Gail E. Greenough,  (born March 7, 1960) was a member of the Canadian Equestrian Team for show jumping.

Life
Gail Greenough was born on March 7, 1960, in Edmonton, Alberta. When she was 11 years old, Greenough started learning equestrian skills. In 1983, she joined the Canadian Equestrian Team. She had gained some experience competing at a few World Cups.

Career
When Greenough competed with Mr. T, they competed for 5 days where they produced many clean rounds. In the final, however, she had to ride 3 of 4 rounds riding her competitors' horses. She rode cleanly and managed to incur no penalty points, thus taking the title and the $23,000 prize for first place. On July 13, 1986, Greenough won the 1986 World Show Jumping Championships in Aachen, West Germany, riding a Hanoverian horse named Mr T.  She was the first woman, the first North American, and the youngest person to win this championship, and she was the first rider to do so with zero faults in the competition. Also at the 1986 World Cup, she put on display her best show jumping while competing against 72 athletes. The odds were against her, but she finished four Finals without knocking down a rail or making any violations.
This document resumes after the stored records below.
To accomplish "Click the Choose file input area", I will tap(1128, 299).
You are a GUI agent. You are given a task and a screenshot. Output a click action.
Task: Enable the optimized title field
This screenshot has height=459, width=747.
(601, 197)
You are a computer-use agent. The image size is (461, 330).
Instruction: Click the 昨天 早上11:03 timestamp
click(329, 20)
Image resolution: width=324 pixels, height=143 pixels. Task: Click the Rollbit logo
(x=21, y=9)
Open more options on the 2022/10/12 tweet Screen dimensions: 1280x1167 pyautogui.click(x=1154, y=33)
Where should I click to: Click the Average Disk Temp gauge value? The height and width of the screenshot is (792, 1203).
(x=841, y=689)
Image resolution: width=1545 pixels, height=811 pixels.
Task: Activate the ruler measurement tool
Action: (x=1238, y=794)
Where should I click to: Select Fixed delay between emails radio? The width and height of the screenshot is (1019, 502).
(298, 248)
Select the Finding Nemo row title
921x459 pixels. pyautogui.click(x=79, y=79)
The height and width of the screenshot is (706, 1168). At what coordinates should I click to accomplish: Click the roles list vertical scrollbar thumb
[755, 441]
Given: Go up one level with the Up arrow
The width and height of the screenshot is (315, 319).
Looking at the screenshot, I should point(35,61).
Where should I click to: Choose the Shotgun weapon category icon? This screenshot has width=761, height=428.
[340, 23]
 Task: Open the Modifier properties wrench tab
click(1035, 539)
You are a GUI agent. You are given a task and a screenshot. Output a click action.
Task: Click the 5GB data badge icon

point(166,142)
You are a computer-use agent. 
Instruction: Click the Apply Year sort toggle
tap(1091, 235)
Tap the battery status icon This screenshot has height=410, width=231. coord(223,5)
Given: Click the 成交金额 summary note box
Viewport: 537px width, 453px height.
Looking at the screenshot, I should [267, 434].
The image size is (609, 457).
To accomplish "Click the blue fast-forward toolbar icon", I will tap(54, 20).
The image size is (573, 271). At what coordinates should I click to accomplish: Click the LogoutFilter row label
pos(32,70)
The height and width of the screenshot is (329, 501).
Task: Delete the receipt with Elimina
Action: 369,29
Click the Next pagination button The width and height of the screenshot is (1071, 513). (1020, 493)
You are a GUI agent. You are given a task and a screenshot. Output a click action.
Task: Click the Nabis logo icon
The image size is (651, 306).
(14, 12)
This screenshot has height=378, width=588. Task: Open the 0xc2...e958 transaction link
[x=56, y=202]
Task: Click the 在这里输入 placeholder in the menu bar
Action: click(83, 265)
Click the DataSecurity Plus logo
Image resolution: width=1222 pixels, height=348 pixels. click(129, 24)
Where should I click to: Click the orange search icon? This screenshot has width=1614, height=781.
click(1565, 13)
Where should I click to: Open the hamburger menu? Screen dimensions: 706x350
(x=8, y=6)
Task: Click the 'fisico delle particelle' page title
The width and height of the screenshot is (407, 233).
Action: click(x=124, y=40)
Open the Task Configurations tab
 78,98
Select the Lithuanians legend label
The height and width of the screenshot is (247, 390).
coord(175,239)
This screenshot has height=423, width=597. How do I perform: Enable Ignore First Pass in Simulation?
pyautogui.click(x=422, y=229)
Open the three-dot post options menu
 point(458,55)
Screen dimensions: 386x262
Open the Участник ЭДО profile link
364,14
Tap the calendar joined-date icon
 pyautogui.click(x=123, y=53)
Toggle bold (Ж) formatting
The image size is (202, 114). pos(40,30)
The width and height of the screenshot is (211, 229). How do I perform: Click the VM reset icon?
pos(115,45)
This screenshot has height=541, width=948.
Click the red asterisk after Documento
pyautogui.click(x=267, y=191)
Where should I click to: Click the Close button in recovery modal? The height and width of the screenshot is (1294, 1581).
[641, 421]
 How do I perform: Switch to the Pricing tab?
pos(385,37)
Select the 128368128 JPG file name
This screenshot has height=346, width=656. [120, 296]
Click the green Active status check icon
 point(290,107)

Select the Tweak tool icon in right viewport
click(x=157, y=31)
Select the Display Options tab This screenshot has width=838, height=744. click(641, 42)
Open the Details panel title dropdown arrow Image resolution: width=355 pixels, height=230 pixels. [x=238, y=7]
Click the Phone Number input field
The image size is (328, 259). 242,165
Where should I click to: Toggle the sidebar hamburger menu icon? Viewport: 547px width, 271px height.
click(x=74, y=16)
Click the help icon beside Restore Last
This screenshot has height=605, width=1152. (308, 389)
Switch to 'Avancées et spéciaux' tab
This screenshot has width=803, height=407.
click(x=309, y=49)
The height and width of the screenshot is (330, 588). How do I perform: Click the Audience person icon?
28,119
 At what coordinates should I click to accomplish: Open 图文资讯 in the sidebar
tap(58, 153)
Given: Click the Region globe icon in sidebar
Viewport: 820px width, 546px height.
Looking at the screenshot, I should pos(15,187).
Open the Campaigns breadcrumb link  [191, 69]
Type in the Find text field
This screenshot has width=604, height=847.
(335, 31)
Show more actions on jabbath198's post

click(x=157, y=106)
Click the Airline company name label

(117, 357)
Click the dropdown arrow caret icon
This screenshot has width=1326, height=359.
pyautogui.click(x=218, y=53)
In June 1987, at the Loblaws Showjumping Classic, she took the victory, which qualified her to compete in the August 1987 Pan-Am Games and the World Cup competition. After these competitions were over, Greenough continued to compete for awhile with moderate success. After failing to secure a position on Canada's Olympic Equestrian Team in 1992, she retired.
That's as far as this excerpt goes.